By 12:15 PM ET (1615 GMT), gold futures for delivery on the Comex exchange were up 2.6% at $1,688.55 a troy ounce, only slightly off an intraday high of $1,695.90 an ounce.
That’s the highest mark in nearly two weeks, in a rally driven by the prospect of a sharp recession and an extended period of low interest rates, along with big increases in government borrowing.
Spot gold was up 2% at $1,650.40 an ounce. The premium of the futures contract over the physical product thus widened to the most in over a week, under the weight of heavy inflows into ETFs and other gold-backed products.
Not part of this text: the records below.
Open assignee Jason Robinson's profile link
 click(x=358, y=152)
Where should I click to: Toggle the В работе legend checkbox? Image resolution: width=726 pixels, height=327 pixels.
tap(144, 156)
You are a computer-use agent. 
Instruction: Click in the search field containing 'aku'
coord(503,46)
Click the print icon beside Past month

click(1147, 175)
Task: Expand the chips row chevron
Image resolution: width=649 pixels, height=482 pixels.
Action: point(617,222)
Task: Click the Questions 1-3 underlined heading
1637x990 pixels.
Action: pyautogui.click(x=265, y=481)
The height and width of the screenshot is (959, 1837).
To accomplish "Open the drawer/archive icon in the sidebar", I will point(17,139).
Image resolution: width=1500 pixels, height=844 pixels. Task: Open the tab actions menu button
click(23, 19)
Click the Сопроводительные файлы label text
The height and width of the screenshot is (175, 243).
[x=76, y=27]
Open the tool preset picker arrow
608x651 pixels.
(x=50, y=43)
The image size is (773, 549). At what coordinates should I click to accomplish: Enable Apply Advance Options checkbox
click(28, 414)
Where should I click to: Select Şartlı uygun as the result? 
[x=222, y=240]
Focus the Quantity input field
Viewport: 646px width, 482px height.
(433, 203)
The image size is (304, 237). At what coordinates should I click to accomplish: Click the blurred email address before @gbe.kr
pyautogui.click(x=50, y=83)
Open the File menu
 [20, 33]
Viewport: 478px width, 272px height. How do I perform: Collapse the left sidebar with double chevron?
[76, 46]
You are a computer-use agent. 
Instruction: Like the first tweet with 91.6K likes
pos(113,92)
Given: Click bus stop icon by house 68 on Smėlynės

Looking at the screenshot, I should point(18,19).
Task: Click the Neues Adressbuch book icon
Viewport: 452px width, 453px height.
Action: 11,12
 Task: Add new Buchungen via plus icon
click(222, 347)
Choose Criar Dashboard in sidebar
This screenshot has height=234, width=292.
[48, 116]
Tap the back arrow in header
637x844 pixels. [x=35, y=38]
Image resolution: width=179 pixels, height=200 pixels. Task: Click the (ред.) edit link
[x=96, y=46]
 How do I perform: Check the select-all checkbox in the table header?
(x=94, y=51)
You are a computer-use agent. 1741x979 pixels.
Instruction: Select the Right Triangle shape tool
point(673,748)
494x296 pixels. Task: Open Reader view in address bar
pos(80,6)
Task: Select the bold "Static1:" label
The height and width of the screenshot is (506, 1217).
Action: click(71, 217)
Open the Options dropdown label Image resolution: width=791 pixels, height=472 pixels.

Holdings rose by 1.5 million ounces last week and are now up 10% in terms of claims on physical gold since the start of the year, according to analysts at BMO.
Much of that increase has gone into U.S.-backed ETFs, which track the Comex price rather than the London price.
E.B. Tucker, director of Metalla Royalty&Streaming, told the news site Kitco that “there’s maybe around $100 of paper gold trading for every ounce of real gold that’s in New York vaults.”
The recent extreme arbitrage suggests that “the people that have been arguing about manipulation in the gold market and talking about that for years (are) not as crazy as we once thought,” Tucker added.
Uncertainty continued to cloud the actions of some major players in the market. The Central Bank of Russia delayed the publication of its weekly reserves data for the third day, in what appeared to be an effort to conceal the degree of pressure on its foreign reserves as it tries to stabilize the ruble amid the ongoing price war in oll.
Silver futures rose 3.7% to $15.03 an ounce, on the back of similar inflows into silver ETFs, where AUM rose by 4.35 million ounces last week.
Platinum futures rose 2.2% to $733.60 an ounce.
The risk-on attitude in global markets was also reflected in other haven assets, with the Japanese yen weakening against the dollar, and U.S. Treasury yields rising by between four and seven basis points along the yield curve.